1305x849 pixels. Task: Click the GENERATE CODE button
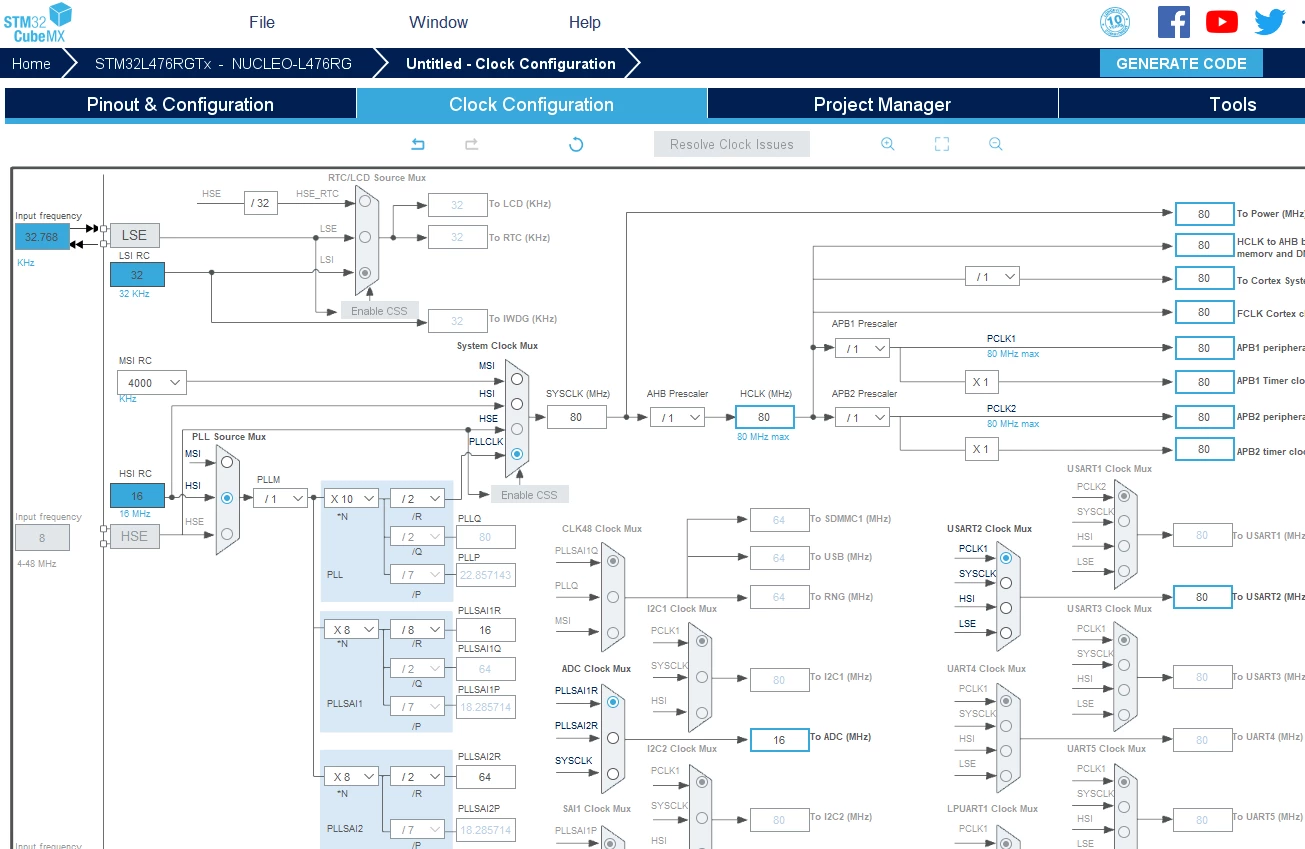[1181, 63]
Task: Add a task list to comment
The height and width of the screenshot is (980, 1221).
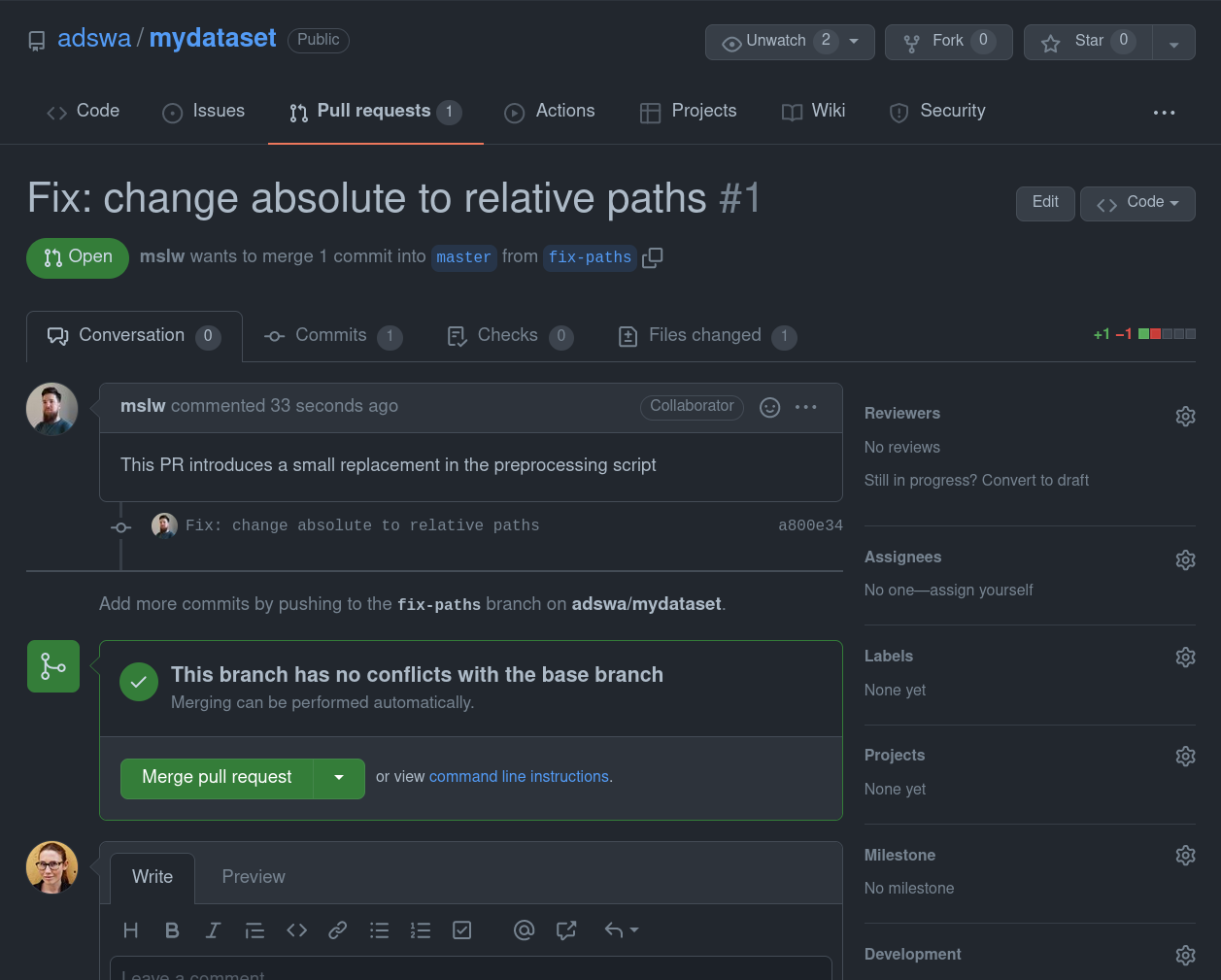Action: point(462,930)
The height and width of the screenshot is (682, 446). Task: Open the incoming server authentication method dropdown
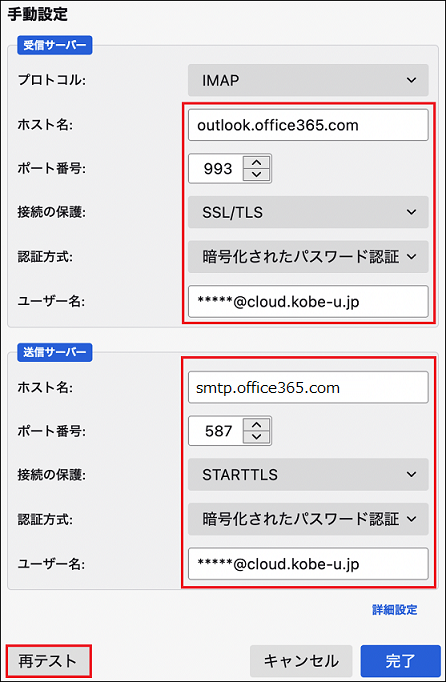[308, 257]

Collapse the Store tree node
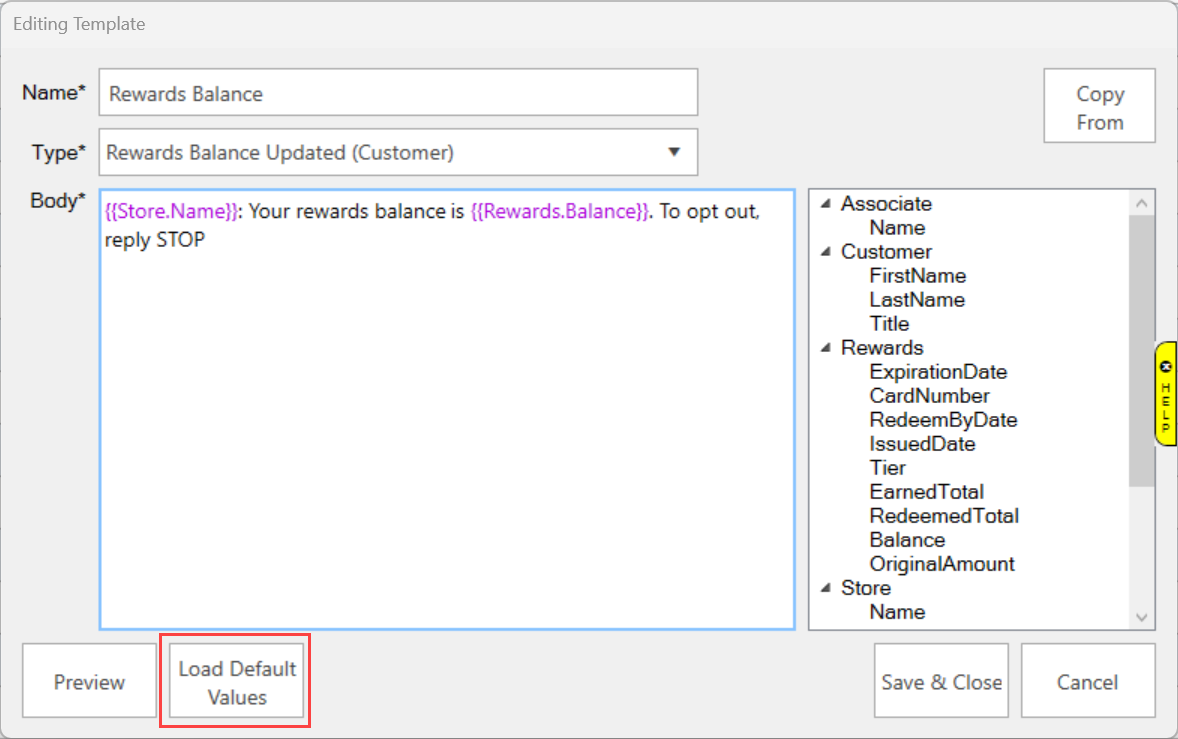pos(826,588)
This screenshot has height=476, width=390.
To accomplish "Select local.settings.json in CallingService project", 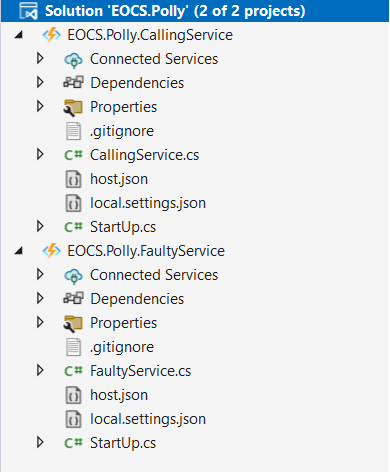I will coord(148,203).
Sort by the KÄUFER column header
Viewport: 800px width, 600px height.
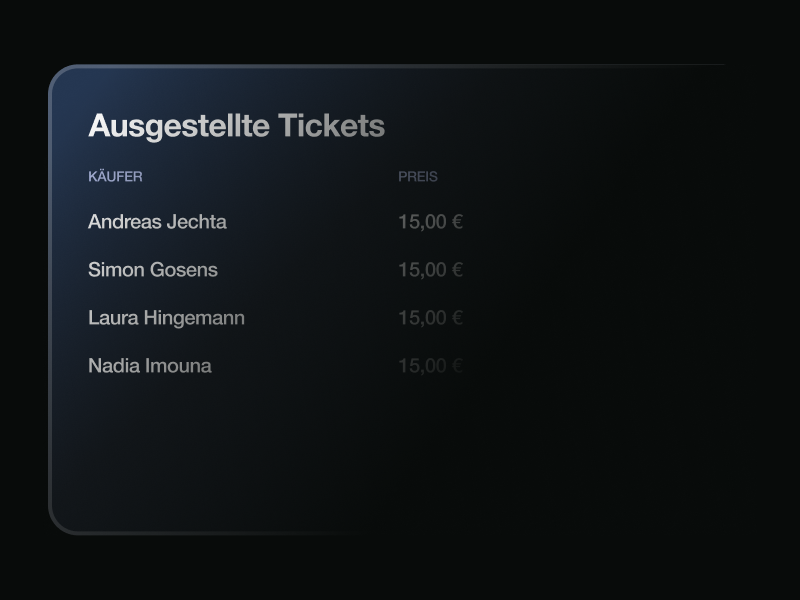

====================

→ Problem to work on: Once the line with "Sort by the KÄUFER column header" is found, write out that line and every later line of the listing above exactly, through the last one, and skip any pictures.

→ Response box:
Sort by the KÄUFER column header
Viewport: 800px width, 600px height.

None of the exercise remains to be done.